Last year, we wrote an article about the Florida Supreme Court ruling that each missed mortgage payment constituted a new default subject to a new five-year statute of limitations clock, meaning most lenders could proceed with foreclosure even after five years from the initial default. Recently, Justice C. Alan Lawson issued an opinion in Bollettieri Resort Villas Condominium Association, Inc. v. The Bank of New York Mellon, SC16-1680 (Fla. Oct. 2, 2017) that adds an important caveat to this rule of law.
Justice Lawson addressed the seemingly shifting statute of limitations start date for foreclosures that may involve multiple defaults and lawsuits. Justice Lawson aptly referred to the issue as “the latest symptom of a more serious problem: widespread and fundamental misunderstanding, in Florida, regarding how the statute of limitations, § 95.11(2)(c), Fla. Stat. operates vis-à-vis a long-term note (and mortgage) with regards to when the clock starts for lenders to file suit.”
The problem revolves around payments and whether or not the date of a missed payment carries any weight in terms of defining a lender’s start and finish time to file suit on long-term debts such as mortgages. The five-page opinion indicates that missed payments may not initiate the clock on the statute of limitations. The court’s reasoning rests on the issue that such promissory notes may include optional acceleration clauses that impact the statute of Llmitations. While Justice Lawson reasons that a missed payment does not necessarily start the five-year statute of limitations clock ticking, it may provide lenders a renewed opportunity to bring suit and recoup on the note.
The Florida justice previously pointed out that “[t]he law used to be well-settled and clear,” when the state’s High Court accepted but decided to not review a case regarding a double foreclosure on a single loan. At issue was the district courts’ disagreement about whether the Statute of Limitations’ five-year window should be strictly applied or whether each default restarted the clock for lenders to renew or initiate civil litigation. The Florida Supreme Court’s November ruling held that new defaults opened the door for lenders to bring suits outside the initial five-year opportunity.
Following that direction, lower courts appeared to understand and uniformly apply the decision that new defaults restarted the statute of limitations.

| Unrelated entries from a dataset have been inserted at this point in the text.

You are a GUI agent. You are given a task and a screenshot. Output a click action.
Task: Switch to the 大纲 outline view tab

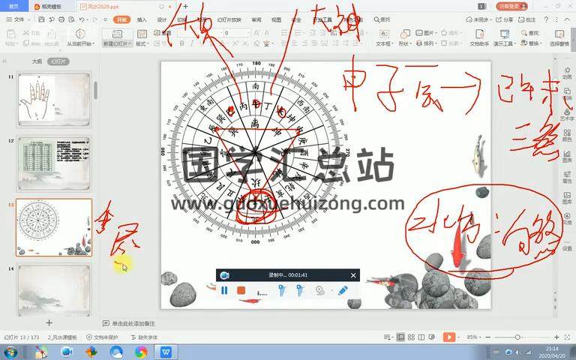click(x=37, y=62)
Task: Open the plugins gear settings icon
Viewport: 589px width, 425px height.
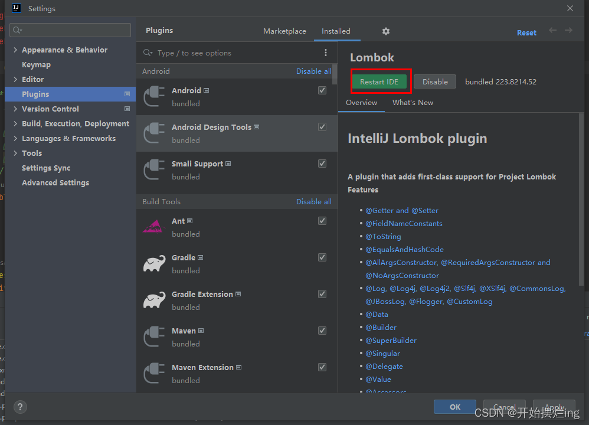Action: (385, 31)
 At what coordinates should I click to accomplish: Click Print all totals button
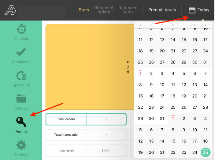point(162,10)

Consistent decisions from courts that included the Fifth, Fourth and First District Courts of Appeal prompted the Florida Supreme Court to conclude the conflict had been resolved. However, the High Court appears to shift direction by declining to review the very case it initially accepted.

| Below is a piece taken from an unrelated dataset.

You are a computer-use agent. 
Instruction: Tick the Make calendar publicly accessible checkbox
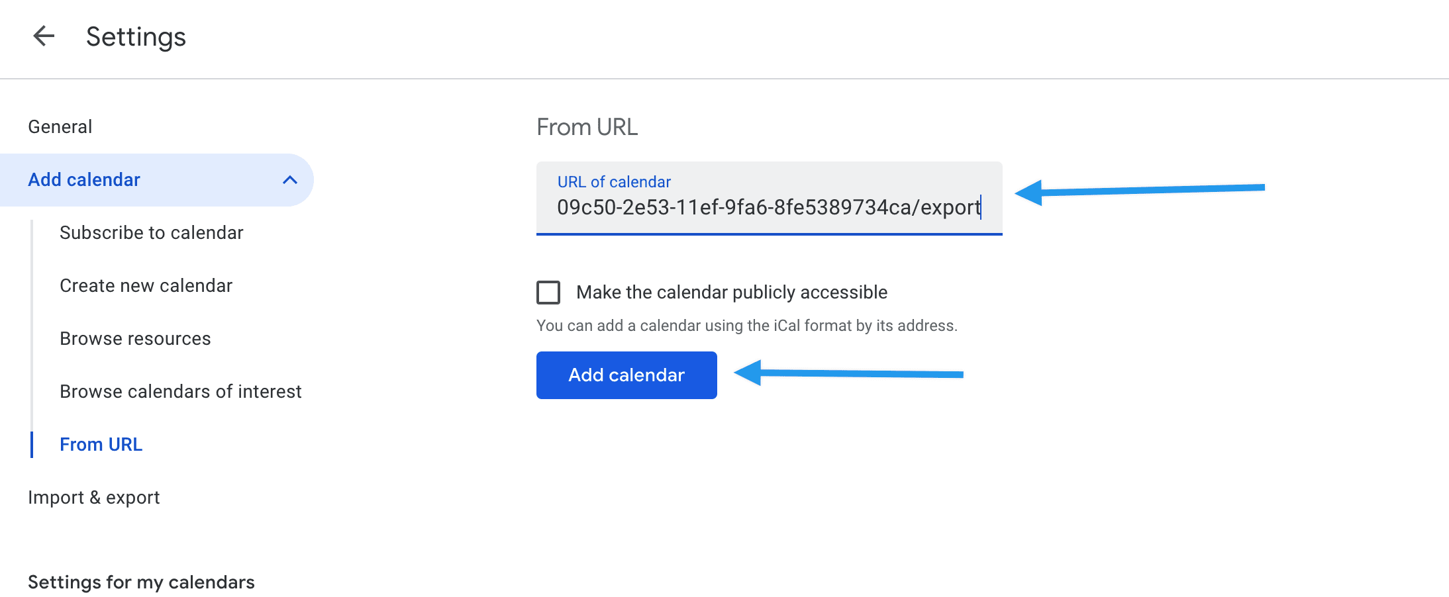tap(548, 293)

At issue in Bollettieri Resort Villas was whether the lender could recover installments that were due outside the window and prior to a suit filed regarding a second foreclosure proceeding. The Florida Supreme Court ultimately rejected to hear Bollettieri Resort Villas based on the notion the district courts were in agreement and no conflict existed. But Justice Lawson’s special concurrence points to a continued “fundamental misunderstanding” of how the statute of limitation should impact mortgages and other long-term loans.
Under the new guidance, lenders have the ability to recoup the full balance of the debt. Payments not made by the borrower may not be recovered because the full maturation of the loan has not come due. Typically, this does not occur for decades. Lenders must therefore accelerate the outstanding debt and call in the full balance of the loan to pull such missed payments into the litigation.
A key strategic point becomes the decision by a lender to hold off on the acceleration decision. Such acceleration could be implemented upon a second default had the lender not acted after the first default. The courts appear to have created a unique statute of limitations rule regarding the relationship between lender and borrower that cracks the door for multiple lawsuits based on a single, ongoing obligation between the parties.
As Justice Lawson noted in his opinion: “In the latter context, Florida courts have created a special rule that can allow a second suit between the same parties based upon ‘the unique nature of the mortgage obligation and the continuing obligations of the parties in that relationship,’ and equitable principles.” In that different legal context, the rule fashioned by the Florida Supreme Court does give legal significance to the date of missed payments — but not for statute of limitations purposes.
The once firm and long-held application of Florida’s statute of limitation rules appears to have made a shift with regards to long-term lending litigation.